Plus, naval battles have really been replaced with space navies.

Also where one of the major factions (Necrons) can survive on unusable asteroids and lifeless worlds but instead is trying to reclaim planets they don't need.

Bjorn is a fine example of this.

I vaguely remember Armageddon involving crudely made ork submersibles used as an infiltration vector. Whether the Imperial force there had something to counter it beyond navy fighters or coastal (hive coastal??) defences I don't know though.

Ciaphas Cain has some river/marsh naval action.

Well, Necron motivation is kinda funky. It's not like they fight over anything because they need it.

I -vaguely- remember some novels having wet navy guard forces. Can't remember more than that though... so take that for what it's worth

Wet navy guard (girls) sounds like it was probably in a Cain novel

Why don't they try to rebuild their bodies? Surely they could clone some organs, limbs, or skin? What about cybernetics?

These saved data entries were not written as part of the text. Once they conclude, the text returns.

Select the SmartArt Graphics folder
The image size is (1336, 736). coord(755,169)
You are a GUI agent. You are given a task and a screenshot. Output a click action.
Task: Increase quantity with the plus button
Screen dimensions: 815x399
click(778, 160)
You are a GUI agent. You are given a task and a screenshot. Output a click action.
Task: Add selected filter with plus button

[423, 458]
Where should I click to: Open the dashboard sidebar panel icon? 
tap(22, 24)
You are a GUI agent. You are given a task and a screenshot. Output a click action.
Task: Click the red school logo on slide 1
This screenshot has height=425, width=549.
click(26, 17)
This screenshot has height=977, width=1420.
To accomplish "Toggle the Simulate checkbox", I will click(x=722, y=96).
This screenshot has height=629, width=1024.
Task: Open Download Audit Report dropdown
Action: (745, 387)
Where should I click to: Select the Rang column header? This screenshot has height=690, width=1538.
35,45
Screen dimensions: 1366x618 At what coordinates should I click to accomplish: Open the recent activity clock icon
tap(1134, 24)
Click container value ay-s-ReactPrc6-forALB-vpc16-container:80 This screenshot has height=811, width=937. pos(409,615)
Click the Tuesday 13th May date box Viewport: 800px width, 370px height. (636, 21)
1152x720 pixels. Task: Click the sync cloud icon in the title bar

Predator-Prey in the "Beast" series features a (mostly) water world which the orks invade and involves actual naval ships


Armageddon in "Helsreach" has ork submarines

Yes there is, read traitors gambit the ciaphas cain short story

Thise all exist, and are the cyborg parts are visible in the SM Captain chainsword, Ravenwing Banner, Iron Hands, and other kits.

But Dreads are for the SEVERE cases. Guys who can't really breathe unassisted anymore. The ones who don't have enough flesh and bone to mount new bionics to. The ones so contaminated by alien/heretic poisons that they cant properly heal anymore.

>hasn't read the fluff at all

dreadnoughts are for the cases where someone absolutely can not be revived by medical/cybernetic aid

the options are a shot to the head or getting shoved in the tomb

Chaplain Nalr of the Red Scorpions was a dreadnought that got put in 2nd in command

So they are so damaged that even waiting for surgery or cybernetics will kill them? The only solution is to immediately hook them up to life support, and since they now cannot move or fight, place them into a dreadnought?

There was a navy on Armageddon. It was simply understrength because the Orks hadn't attacked during the first ork invasion. The main thing with 40k, is that it is on a planatery level.
Navies are good for securing access to a continent. Only very long protracted IMp G campaigns use it. Gaunts Ghosts had some Naval landings

Basically yeah. Surgery can't help if a limb is vapourised, and most Space Marine chapters won't go for replacing most of an entire body with cybernetics, only guys like the Iron Hands. Also, it helps if the injured marine did it winning great glory. So they were almost obliterated but took down an ork warboss.

The only REAL naval shit (outside of space navies which have basically replaced actual water navy) is mostly Ork stuff like "Sink Da Grimlug" in the Deff Skwadren comics (which was mostly air to sea fighting anyways) and some naval activity from the Orks on Armegeddon. Mostly marine assaults I think though.

There was a mention of a Water Naval force that got wiped out on Damnos when the Crons started blasting stuff and dried up the ocean.